Revamped King’s Cross station provides double boost for local economy: King's Cross from the air

Monday 25 Mar 2013

Revamped King’s Cross station provides double boost for local economy

Region & Route:
London North Eastern & East Midlands
Eastern

Investment in London’s transport infrastructure is playing a vital role in stimulating economic growth, say local business leaders in King’s Cross, as the station marks the first birthday of the stunning new western concourse.

The new concourse, which opened to the public in March 2012, is the largest structure of its kind in Europe, containing over 27,000 sq ft of retail space across 27 units and employing over 500 staff. The local community are also enjoying the new facilities with research showing more people than ever are using the station simply for shopping.

Retailers at some of Britain’s biggest and busiest railway stations across have seen like-for-like sales outperform the high street for the tenth consecutive quarter, new figures show.

At King’s Cross, since the new concourse opened some retail units have seen sales increase by over 50%. Quarter 3 total sales were an impressive £11m, which was a jump of over £1.2m from quarter 2 and £2.8m up from quarter 1. It’s predicted that total sales for the full year will reach £38m.

This was recognised earlier this year when Network Rail won a prestigious award from the British Council of Shopping Centres (BCSC) for retail at the station, beating off competition from major shopping centres across the country to take home the Gold in the ‘Refurbishment and Extension’ category.

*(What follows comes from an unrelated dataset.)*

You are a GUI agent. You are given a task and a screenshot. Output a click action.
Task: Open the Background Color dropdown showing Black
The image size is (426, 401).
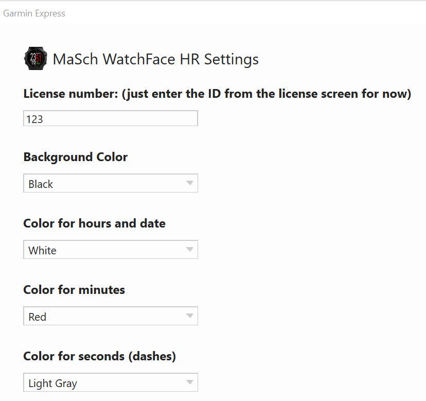pos(111,183)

All profits from Network Rail’s commercial activities are reinvested in the railway, reducing the cost to taxpayers and passengers.

But the benefits to the economy do not stop at the boundary of the station. The redevelopment of the station is credited by the major developers in the area with helping to encourage the regeneration of the area.

Speaking about the huge 67 acre development to the north of the station, David Partridge, director of Argent (King’s Cross) Ltd, and chairman of the King’s Cross Business Partnership, said: “It is a year since the stunning western concourse opened at King’s Cross station and the area around it continues to evolve at a rapid pace. The concourse has helped to further change perceptions of King’s Cross and serves to welcome people to what is now one of the most exciting and extraordinary places in the capital.

“In the year since the unveiling of the concourse, King’s Cross Central Limited Partnership has opened Granary Square, London’s newest public space, welcomed our first residents and signed a deal with Google that will see them developing their new UK headquarters at King’s Cross.

“Much of this is made possible because of the unrivalled accessibility of King’s Cross and St Pancras stations following £2.5bn worth of investment into transport infrastructure and we now look forward to the opening of the new King’s Cross Square.”

To the east on York Way, Macmillan’s global science and education division’s new ‘campus’ is now taking shape in Regent Quarter.

Annette Thomas, CEO of Macmillan Science & Education, said: “Every day we welcome scientists, professors, teachers, journalists, editors, writers and entrepreneurs into our offices. Here at King’s Cross, we are perfectly placed to take advantage of the unrivalled transport connections on our doorstep, just a stone’s throw away from all that London has to offer in terms of science, culture and academia.”

The Great Northern Hotel, which was designed by the same architect as the station, Lewis Cubitt, and was one of the first hotels aimed at rail passengers, has also been redeveloped and will soon be opening after a 12 year closure.

Jeremy Robson, owner and operator of the Great Northern Hotel said: “This is an extremely exciting time for King’s Cross and we are delighted to be playing a part in its regeneration.

“The Great Northern Hotel stands on an intersection of extraordinary, global connectivity in what is the biggest railway hub in Europe with 135m passengers passing through annually. The signature dome of the new western concourse was designed to fit the crescent shape of the hotel itself and our ground floor opens directly onto the concourse and is just 18 metres from the Eurostar terminal at St Pancras International. Our restaurant Plum + Spilt Milk and many of the bedrooms have views overlooking London’s newest public space – King’s Cross Square.”

Notes to editors

Network Rail is one of the largest land and property owners in the country, and commercial activities are core to the operation and development of our overall business. Over a five-year period until 2014, all property activities including retail, business space and commercial developments, are forecast to generate £1.3b – all of which will be reinvested straight back into the railways for the benefit of passengers.

Network Rail has over 520,000 sq ft of high footfall retail space at its 17 managed stations, many of which are amongst the largest stations in Britain. Like-for-like retail sales results at these stations have outperformed the high street for the last ten successive quarters.

Network Rail is the country’s largest provider of commercial property to small and medium sized businesses with a diverse portfolio of over 7,400 properties nationwide. The business space estate has occupancy rates of 95%.

Network Rail works in partnership to promote regeneration around our stations and improve the journey experience by leveraging investment from the public and private sectors. Development projects include multi-million pound commercial schemes above our stations at London Bridge (Shard) and Solum Regeneration, a multi-site joint venture with Kier Property.